----- Supplied records -----
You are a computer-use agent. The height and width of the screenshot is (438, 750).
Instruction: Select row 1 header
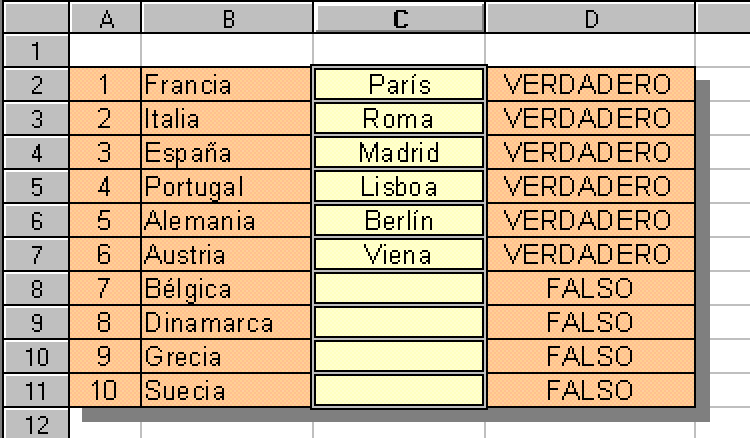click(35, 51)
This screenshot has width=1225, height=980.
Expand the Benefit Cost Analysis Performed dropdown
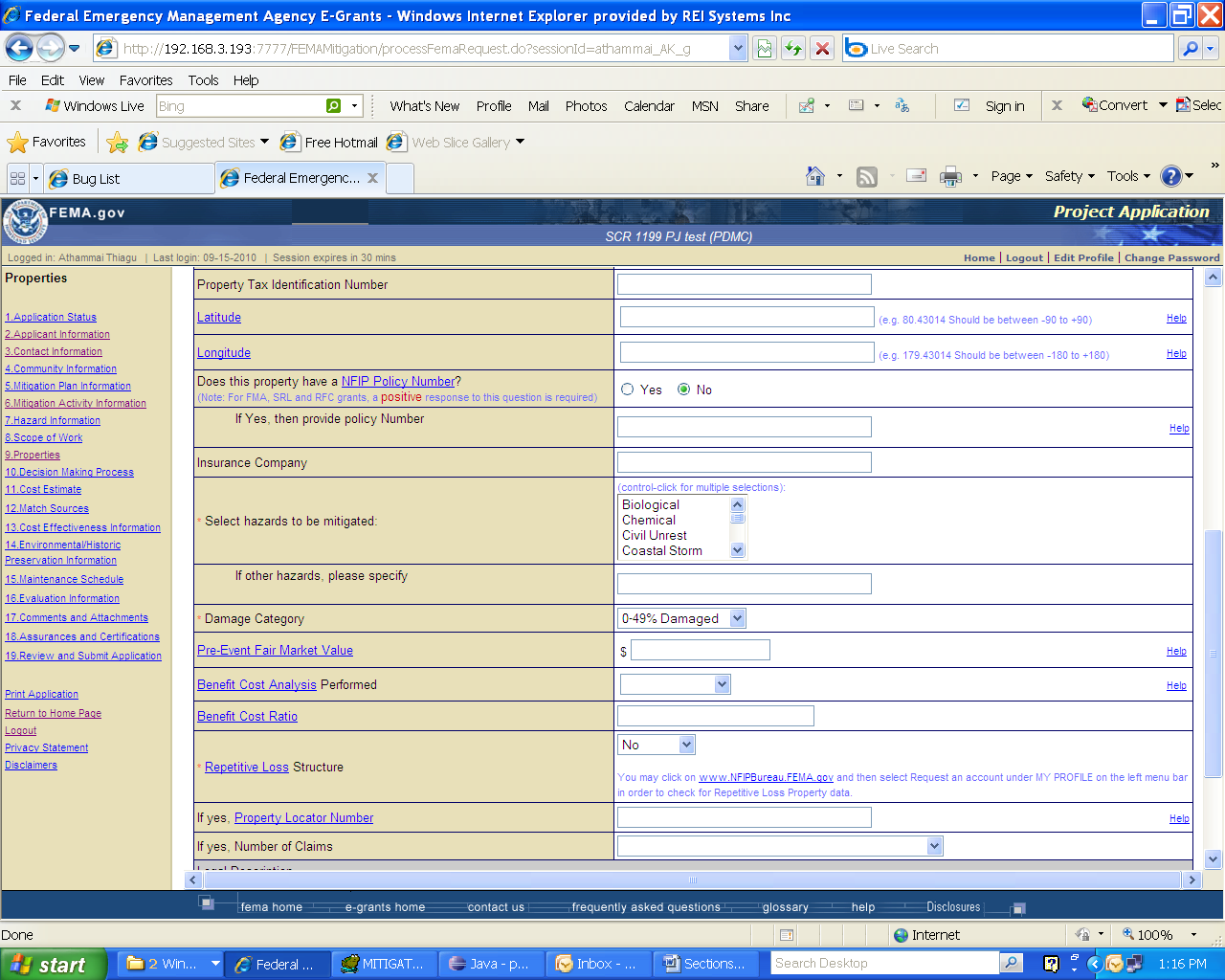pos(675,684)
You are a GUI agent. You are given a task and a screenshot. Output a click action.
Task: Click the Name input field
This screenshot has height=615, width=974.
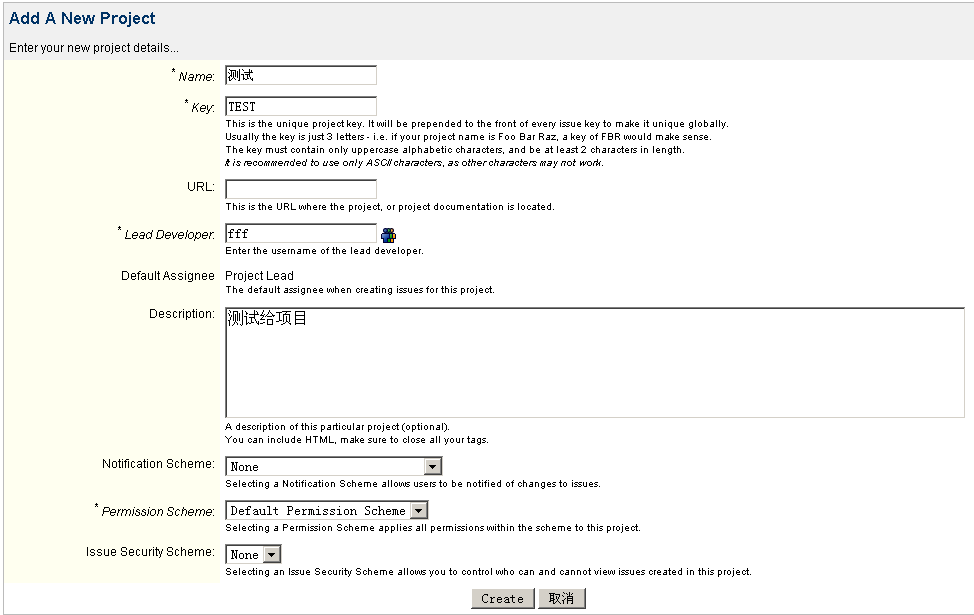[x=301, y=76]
-----
Required work: Count the lines of the data that hold the string "agent", and give that number as the entire reply.

Exercise solution: 2